Другим горем была смерть Адольфа де Левена — старейшего друга семейства Дюма. Страдавший раком желудка, Левен отказался от пищи и умирал с голоду, окруженный своими четырьмя собаками, которые лизали ему руки, и птицами, певшими в большой вольере. Дюма приходил к нему три раза в день.

— Как вы себя чувствуете? — спрашивал он.

— Как человек, уходящий из этого мира. Я уже предвкушаю иной мир. Я прожил достаточно; ничто из нынешних событий меня не занимает.

Дюма требовал, чтобы он принял хоть немного пищи.

— Зачем? Мне выпало счастье умирать без мук. Если я восстановлю свои силы — кто знает, что со мною будет потом?

В свои восемьдесят два года Левен был худощавый, стройный старик с удлиненным, чуть красноватым лицом; он носил слегка набекрень шляпу с очень высокой тульей, большой отложной воротник и длинный галстук, несколько раз обвязанный вокруг шеи. Он одевался так же, как во времена Луи-Филиппа; его борода в восемьдесят лет упрямо оставалась черной. Нервный, раздражительный, он тем не менее отлично ладил сначала с Дюма-отцом, а потом и с Дюма-сыном. Он сделал Дюма-сына своим единственным наследником и оставил ему свое имение Марли в память тех счастливых лет, что они провели там вместе. Он приказал Дюма держать у себя его лошадей до их естественной смерти, чтобы им никогда не пришлось ходить в упряжке, тащить фиакр или телегу. Каждой из своих собак он назначил содержание. Отпевали его в Марли, похоронили на кладбище Пек. Дюма произнес речь и зачитал отрывок из «Мемуаров» Дюма-отца, где автор «Антони» рассказывал о своей встрече со шведом, который сделал из него французского драматурга.

ИЗВЛЕЧЁННЫЕ ДАННЫЕ:
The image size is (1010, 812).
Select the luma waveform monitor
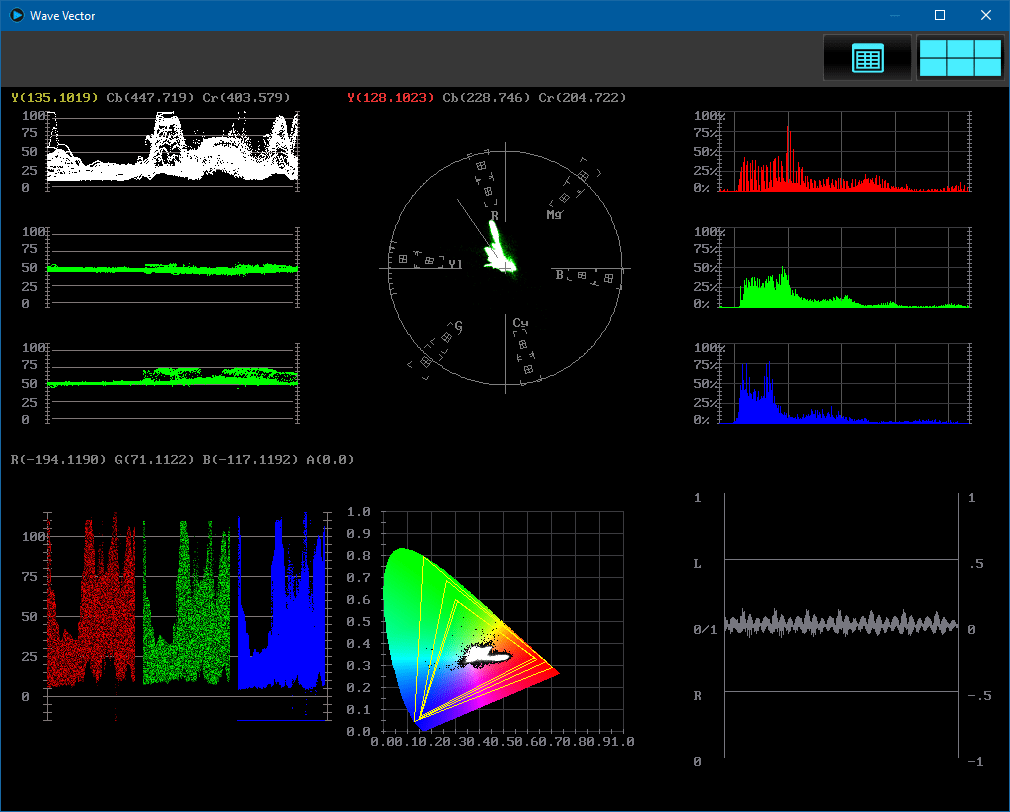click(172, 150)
---
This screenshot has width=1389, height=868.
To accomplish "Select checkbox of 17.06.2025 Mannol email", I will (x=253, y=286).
==
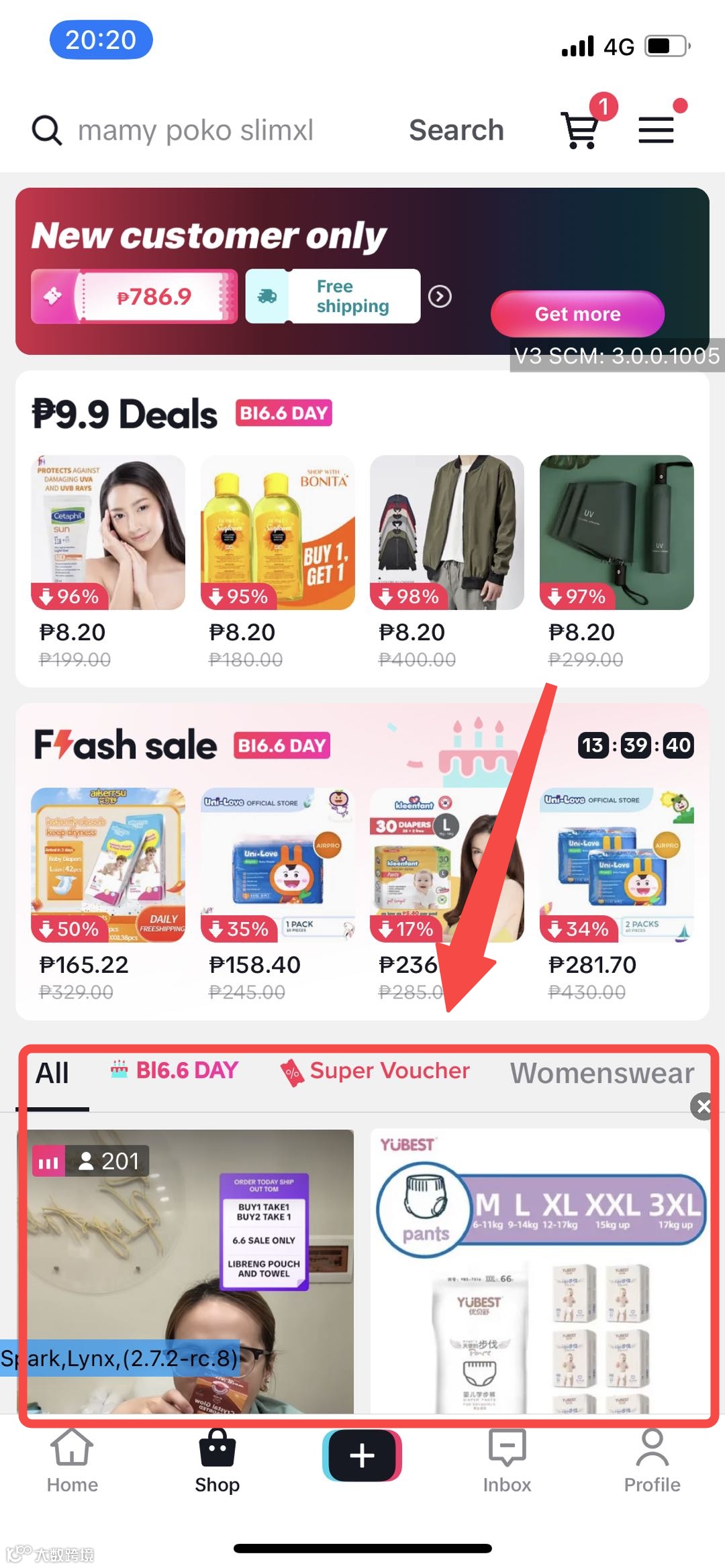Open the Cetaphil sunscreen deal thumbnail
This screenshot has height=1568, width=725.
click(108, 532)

ЗАДАНИЯ:
A - Определите, соответствуют ли отрывку следующие утверждения: (i) Дюма навещал Левена три раза в день; (ii) Левен сделал своими наследниками обоих Дюма; (iii) Левен распорядился продать своих лошадей. На каждое ответьте «да» или «нет» и приведите точную цитату из отрывка, которая это решает.
B - Перепишите из отрывка слово в слово фрагмент от «Дюма требовал, чтобы» до «мною будет потом?».
Для ответа используйте только отрывок.

ИТОГОВЫЕ ОТВЕТЫ:
A -
(i) Да: «Дюма приходил к нему три раза в день».
(ii) Нет: «Он сделал Дюма-сына своим единственным наследником».
(iii) Нет: «Он приказал Дюма держать у себя его лошадей до их естественной смерти, чтобы им никогда не пришлось ходить в упряжке, тащить фиакр или телегу».

B -
Дюма требовал, чтобы он принял хоть немного пищи.

— Зачем? Мне выпало счастье умирать без мук. Если я восстановлю свои силы — кто знает, что со мною будет потом?